Nowadays, it is prevalent in Cisco routers and switches.

The CEF cache can be seen with the "show ip cef" command.

I don't quite get what you are trying to accomplish.

I would suggest you to read the following book about CEF architecture, then you probably will get the answers you want:

http://www.ciscopress.com/bookstore/product.asp?isbn=1587052369

Cheers:

Istvan

Hi Istvan, oh dear, they've written a whole book on it. Looks like I had the wrong impression, I thought it had individual datastreams in it's cache (like 1.1.1.100 - 2.2.2.100), but it looks more like a routing table (dest 2.2.2.0 via x). I just wanted to randomise the load balancing more.

In my test net I want to load balance between 10.137.1.100 and 10.137.2.0/24. In the ip cef table I have prefix entries for 10.137.2.0/24 via (equal) next hop 10.137.1.11 and 10.137.1.10. I just want to know how does CEF do its load balancing decision between the two. (source/dest host, source/dest network, source only). And how often is the next hop decision renewed? Let's say there were no packets between 10.137.1.100 and 10.137.2.100 for x minutes, when would CEF choose a new next hop?

Thanks Anke

PS: I'll have a look at the book. There is not much written on the web about the ins and outs of CEF.

Hi Anke,

CEF indeed does load sharing that can be configured under the respective outgoing interfaces.

As far as I know, CEF will not do load-sharing between next-hop routers over the same outgoing interface, but only between different outgoing interfaces.

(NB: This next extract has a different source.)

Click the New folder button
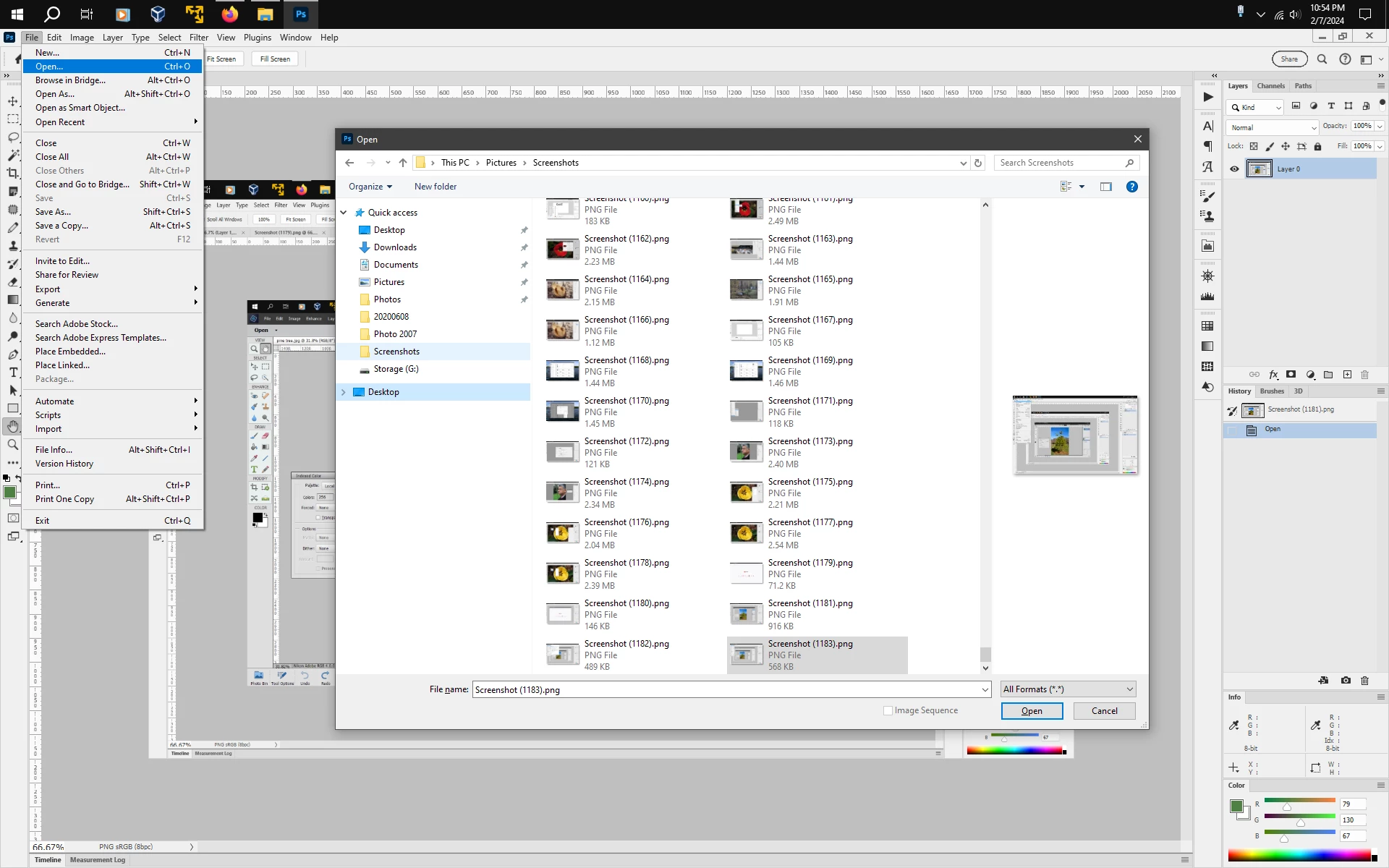This screenshot has width=1389, height=868. (435, 187)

2 types of load sharing exist:

- per packet load sharing: configured with the "ip load-sharing per-packet" command under the outgoing interfaces.

- per source ip - destination ip pair load sharing: configured with the "ip load-sharing per-destination" command under the outgoing interfaces.

Next-hop information is not timing out in CEF. It is renewed only if the routing table itself is renewed as a result of reconvergence of the routing protocol(s).

EDIT:

For load-sharing between next-hop routers over the same outgoing interface you can configure policy-based routing.

Depending on the traffic characteristics you can set different ip next-hops in the route-map.

But this will most probably do an uneven load sharing between the next-hop routers.

Also, policy-based routing is process-switched, not CEF-switched, that will cause an additional load on the CPU of the router.

Cheers:

Istvan

Thanks Istvan,

I've tested again in my test network. per-destination seems the default. It's good, it does do source/dest pair load balancing. And even on one single outgoing interface.

Fair enough the CEF next hop table doesn't time out. But there must be a more specific switching table (source/dest pair) that times out after a while. Is it the fast switching table? I'll have a look at the book, it seems to go quite in detail about the different switching methods.

I think I will have to try it out in the real network to see what the split is going to be.

Thanks for all your help Anke.

I believe CEF is fully deterministic in how it "hashes" flows across multiple paths. The only impact with timers would perhaps be it tracking a flow's stats.

On some platforms/(later)IOSs, there's a configuration option to change how CEF hashes its flows. This seems similar in concept to switches supporting Etherchannel hash options.

The major difference between CEF and other "cache" methods, CEF treats every packet alike when making a packet's forwarding decision. Other cache methods do much forwarding decision work on a flow's 1st packet, "save" (cache) that decision, and apply it to subsequent flow packets.

CEF negates the need/benefit for other cache methods, except perhaps for flow cache. The reason being, although CEF improves forwarding decision performance especially for 1st packet, there's often other decision peformance issues such as ACLs. (NB: Incidently, at least for ACLs, on the higher router platforms, there's compiled ACLs to improve ACL processing without caching too.)